A first look at this week's magazine.

Spring Double Issue

**100 pages of great writing**

Hilary Mantel

The double-Booker-winning novelist talks to the NS about the perils of being a female public figure with an opinion, finishing her Cromwell trilogy, and writing for the stage

Rafael Behr on Ukip: Militant England is on the march

Vince Cable: What makes us human?

Plus

“Driftwood Houses”: A new poem by Clive James

George Eaton: No political party is immune from leadership speculation

Me, me, me: Andrew Marr on a new history of the self-portrait

David Baddiel's Diary: Turning 50, Chelsea's win and Twitter pitfalls

Spring reflections from Karl Ove Knausgaard, Alexander McCall Smith, Katherine Swift and Adam Foulds

From the archive: H G Wells meets Stalin in 1934

Helen Lewis on the debut novels of the “Tartan Beebists”
Kirsty Wark and James Naughtie

Kevin McKenna: Scottish Nationalists must lose their victim complex

Lucy Winkett “Ofgod”, the independent church watchdog

 “The Pier Falls”: a gripping new short story by Mark Haddon

Jason Cowley on the rise of Sajid Javid

The NS Interview: Hilary Mantel

As the double-Booker-winning writer Hilary Mantel prepares for the transfer to London of RSC adaptations of her novels Wolf Hall and Bring Up the Bodies, she meets Erica Wagner to talk about writing for the stage, finishing her Cromwell trilogy – and the perils of being a woman with an opinion in the public eye.

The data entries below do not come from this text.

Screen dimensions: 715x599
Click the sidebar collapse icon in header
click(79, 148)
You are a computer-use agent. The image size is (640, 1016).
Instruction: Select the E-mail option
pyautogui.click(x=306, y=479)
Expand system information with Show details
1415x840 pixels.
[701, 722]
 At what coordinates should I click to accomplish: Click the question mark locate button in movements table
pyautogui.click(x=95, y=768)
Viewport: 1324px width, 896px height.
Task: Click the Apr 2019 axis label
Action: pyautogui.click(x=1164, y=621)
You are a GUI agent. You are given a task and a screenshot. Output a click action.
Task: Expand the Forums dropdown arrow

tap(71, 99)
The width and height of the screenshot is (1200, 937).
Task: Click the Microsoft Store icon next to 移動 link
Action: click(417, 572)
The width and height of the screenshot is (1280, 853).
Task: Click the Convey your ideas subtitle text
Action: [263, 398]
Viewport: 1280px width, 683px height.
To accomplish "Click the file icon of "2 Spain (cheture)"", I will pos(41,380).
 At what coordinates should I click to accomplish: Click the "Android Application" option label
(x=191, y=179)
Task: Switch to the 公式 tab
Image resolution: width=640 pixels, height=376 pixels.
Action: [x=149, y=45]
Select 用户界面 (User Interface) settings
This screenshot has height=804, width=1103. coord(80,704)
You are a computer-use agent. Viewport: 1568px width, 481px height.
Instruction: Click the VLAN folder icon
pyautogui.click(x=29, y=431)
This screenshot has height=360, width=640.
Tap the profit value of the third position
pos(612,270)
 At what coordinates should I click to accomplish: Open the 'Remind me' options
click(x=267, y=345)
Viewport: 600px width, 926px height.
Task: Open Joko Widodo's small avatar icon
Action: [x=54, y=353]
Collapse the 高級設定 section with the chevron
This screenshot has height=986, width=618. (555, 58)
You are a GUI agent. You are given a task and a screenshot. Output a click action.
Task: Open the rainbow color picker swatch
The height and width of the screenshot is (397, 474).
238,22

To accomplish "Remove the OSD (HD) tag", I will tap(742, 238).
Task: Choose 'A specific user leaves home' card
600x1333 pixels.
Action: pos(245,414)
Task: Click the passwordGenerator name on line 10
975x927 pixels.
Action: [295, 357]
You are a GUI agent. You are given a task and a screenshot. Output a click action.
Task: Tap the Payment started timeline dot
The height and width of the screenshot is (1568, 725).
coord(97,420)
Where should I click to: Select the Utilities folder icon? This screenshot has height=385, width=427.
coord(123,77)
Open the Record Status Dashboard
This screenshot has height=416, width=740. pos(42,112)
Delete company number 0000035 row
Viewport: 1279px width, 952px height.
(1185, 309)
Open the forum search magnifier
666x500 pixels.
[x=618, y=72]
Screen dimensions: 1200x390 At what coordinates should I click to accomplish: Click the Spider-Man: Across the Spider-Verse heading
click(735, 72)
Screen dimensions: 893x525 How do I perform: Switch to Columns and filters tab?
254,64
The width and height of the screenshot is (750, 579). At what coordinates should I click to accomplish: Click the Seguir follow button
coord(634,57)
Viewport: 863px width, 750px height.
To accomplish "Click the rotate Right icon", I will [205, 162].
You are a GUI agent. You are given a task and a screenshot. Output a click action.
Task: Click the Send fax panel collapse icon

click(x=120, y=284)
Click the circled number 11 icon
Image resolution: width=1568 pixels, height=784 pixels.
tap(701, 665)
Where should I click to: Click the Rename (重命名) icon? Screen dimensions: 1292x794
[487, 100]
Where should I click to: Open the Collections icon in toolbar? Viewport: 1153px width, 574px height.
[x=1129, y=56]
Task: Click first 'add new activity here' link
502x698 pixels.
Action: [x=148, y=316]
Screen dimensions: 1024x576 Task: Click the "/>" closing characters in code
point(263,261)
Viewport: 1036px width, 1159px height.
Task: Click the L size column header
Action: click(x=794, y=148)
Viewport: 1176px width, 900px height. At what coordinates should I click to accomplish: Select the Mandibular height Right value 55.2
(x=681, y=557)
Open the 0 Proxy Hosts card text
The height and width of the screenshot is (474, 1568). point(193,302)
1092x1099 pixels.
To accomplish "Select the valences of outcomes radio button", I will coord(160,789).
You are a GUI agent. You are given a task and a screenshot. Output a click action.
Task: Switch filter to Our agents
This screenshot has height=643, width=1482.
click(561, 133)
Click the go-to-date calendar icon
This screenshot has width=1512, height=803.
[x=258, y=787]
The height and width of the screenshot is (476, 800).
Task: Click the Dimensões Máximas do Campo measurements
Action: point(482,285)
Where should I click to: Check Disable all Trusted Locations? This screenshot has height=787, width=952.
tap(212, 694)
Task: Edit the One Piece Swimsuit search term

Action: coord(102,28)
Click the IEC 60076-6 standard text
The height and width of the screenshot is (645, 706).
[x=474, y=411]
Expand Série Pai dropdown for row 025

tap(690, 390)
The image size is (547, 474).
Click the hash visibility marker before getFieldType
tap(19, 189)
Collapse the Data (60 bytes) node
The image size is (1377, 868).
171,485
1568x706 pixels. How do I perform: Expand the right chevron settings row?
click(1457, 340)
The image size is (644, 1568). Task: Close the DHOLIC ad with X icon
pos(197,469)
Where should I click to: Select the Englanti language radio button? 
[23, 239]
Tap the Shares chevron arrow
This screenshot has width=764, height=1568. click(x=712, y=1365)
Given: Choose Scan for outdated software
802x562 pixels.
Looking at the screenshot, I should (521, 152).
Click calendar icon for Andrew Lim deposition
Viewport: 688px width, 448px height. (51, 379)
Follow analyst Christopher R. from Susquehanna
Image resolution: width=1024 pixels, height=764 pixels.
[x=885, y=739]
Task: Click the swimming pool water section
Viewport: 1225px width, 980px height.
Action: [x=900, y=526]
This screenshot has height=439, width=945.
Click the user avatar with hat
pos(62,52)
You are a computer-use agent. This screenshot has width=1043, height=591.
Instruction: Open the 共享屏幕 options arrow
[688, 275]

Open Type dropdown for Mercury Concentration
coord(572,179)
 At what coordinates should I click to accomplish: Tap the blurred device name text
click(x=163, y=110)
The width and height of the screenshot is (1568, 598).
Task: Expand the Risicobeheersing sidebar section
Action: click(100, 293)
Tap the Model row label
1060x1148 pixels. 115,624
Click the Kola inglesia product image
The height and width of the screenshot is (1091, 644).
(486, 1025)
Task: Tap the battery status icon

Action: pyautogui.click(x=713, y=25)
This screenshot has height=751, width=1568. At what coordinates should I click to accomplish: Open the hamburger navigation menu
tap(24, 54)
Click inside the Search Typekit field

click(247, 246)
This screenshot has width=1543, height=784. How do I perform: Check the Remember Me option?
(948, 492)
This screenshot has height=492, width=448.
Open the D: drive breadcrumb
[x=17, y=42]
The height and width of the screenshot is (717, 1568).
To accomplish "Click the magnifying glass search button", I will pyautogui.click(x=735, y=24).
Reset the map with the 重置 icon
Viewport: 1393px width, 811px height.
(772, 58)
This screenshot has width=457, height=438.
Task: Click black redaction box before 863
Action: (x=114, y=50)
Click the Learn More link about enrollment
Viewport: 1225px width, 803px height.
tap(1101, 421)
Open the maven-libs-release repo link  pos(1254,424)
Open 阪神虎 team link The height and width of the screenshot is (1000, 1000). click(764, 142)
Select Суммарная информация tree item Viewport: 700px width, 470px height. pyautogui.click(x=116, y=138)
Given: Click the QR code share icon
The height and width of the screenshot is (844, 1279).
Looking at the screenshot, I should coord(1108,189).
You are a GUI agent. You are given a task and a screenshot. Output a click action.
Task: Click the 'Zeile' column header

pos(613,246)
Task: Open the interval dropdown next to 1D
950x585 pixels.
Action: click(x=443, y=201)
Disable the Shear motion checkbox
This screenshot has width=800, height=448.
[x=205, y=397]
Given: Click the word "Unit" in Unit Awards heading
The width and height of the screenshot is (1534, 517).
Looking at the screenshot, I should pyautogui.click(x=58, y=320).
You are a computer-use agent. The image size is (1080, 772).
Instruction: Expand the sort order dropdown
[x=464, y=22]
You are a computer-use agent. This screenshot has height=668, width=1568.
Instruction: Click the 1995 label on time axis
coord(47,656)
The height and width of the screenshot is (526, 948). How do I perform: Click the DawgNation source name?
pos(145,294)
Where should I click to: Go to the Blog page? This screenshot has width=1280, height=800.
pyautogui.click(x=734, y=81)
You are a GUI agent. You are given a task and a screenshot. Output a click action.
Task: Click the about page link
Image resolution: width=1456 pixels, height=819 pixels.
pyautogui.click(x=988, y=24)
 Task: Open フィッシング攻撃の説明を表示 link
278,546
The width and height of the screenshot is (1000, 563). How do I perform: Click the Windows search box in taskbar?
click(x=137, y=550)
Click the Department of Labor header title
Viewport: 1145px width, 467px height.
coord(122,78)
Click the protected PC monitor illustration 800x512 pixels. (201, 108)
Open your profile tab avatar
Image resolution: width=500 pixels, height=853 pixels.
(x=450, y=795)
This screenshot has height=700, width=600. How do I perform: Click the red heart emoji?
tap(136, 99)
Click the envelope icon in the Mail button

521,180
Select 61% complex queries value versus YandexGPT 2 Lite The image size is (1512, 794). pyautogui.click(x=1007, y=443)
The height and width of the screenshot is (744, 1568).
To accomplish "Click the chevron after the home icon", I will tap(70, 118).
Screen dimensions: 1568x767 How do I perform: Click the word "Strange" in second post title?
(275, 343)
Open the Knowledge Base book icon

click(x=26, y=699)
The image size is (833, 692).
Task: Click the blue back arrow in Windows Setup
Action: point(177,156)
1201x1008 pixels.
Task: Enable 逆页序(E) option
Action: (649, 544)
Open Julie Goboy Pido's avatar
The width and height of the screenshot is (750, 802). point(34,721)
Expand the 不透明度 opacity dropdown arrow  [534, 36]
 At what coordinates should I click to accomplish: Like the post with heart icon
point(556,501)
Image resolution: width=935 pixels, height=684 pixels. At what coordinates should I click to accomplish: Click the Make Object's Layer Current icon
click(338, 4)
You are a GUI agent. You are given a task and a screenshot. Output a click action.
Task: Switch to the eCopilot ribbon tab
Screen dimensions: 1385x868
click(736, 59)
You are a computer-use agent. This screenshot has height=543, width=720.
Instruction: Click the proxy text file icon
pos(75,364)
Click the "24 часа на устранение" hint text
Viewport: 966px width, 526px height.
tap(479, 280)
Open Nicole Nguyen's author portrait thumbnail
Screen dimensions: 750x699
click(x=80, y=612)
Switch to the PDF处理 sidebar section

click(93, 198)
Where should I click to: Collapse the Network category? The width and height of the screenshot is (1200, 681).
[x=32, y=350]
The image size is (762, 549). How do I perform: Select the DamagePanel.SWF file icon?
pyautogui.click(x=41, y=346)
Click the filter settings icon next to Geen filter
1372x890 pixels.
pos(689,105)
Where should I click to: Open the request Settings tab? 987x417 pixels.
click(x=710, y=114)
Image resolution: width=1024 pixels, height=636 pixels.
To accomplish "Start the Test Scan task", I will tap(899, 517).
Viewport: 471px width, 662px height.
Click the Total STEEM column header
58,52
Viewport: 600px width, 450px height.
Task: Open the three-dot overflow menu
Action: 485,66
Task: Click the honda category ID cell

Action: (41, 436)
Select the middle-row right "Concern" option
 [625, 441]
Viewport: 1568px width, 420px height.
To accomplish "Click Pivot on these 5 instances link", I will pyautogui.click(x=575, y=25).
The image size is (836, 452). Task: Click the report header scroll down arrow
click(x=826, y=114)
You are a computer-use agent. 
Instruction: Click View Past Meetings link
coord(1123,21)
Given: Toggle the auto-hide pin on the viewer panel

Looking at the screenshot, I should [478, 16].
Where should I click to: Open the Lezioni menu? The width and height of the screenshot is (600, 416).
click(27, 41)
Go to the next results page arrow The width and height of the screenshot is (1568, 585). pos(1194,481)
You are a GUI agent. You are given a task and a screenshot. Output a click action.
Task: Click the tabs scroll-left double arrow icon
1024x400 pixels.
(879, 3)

Mantel recalls at length the furore and press intrusion that followed her comments about Kate Middleton in a lecture last year.

Anything she says is liable to be pounced upon by the press. This was most evident in February of last year, when a sophisticated lecture she gave at the British Museum (and which was then published in the London Review of Books) was interpreted, mainly by those who hadn’t even bothered to read it, as slagging off the Duchess of Cambridge – or “Princess Kate”, as Prime Minister David Cameron called her in an inept remark in her defence. A remark which made it perfectly clear that he hadn’t read the piece either. What does she think this whole fiasco said about the level of public debate in Britain?

She settles herself in her chair and folds her hands in her lap. “I think . . .” she smiles, coolly. “I think many things. I do think the level of public debate is debased. To know how far it is debased – well, you have to be on the receiving end of a hate campaign like that to know how bad it is. To be honest, it didn’t get to me or upset me as much as people might have assumed. It was very funny to have press camped out across the road in our quiet seaside town, and if the pressmen saw any fat woman of a certain age walking along the street, they ran after her shouting, ‘Are you Hilary?’ Pathetic! But it did furnish us all with a great deal of entertainment.

“Also, it taught me what I’ve long suspected: that public opinion is not something that features very highly in my life. Nobody should go into a trade like writing expecting applause, or universal approval, or even popularity. What appalls me is that people mistake this constant storm of trivial abuse for some kind of freedom. ‘Me, speaking my mind!’” Her tone is boldly dismissive. “It’s not. It’s actually a huge distraction of the bread and circuses variety. To a large extent proper civic engagement, community engagement, proper political debate and activism has been replaced by this. By illogic. By platitudes. And actually a lot of it is just abuse and bullying. There’s a nasty, narrow little conformism. And people are afraid, quite understandably, to differ from the norm. I think it’s a very sad state of affairs.”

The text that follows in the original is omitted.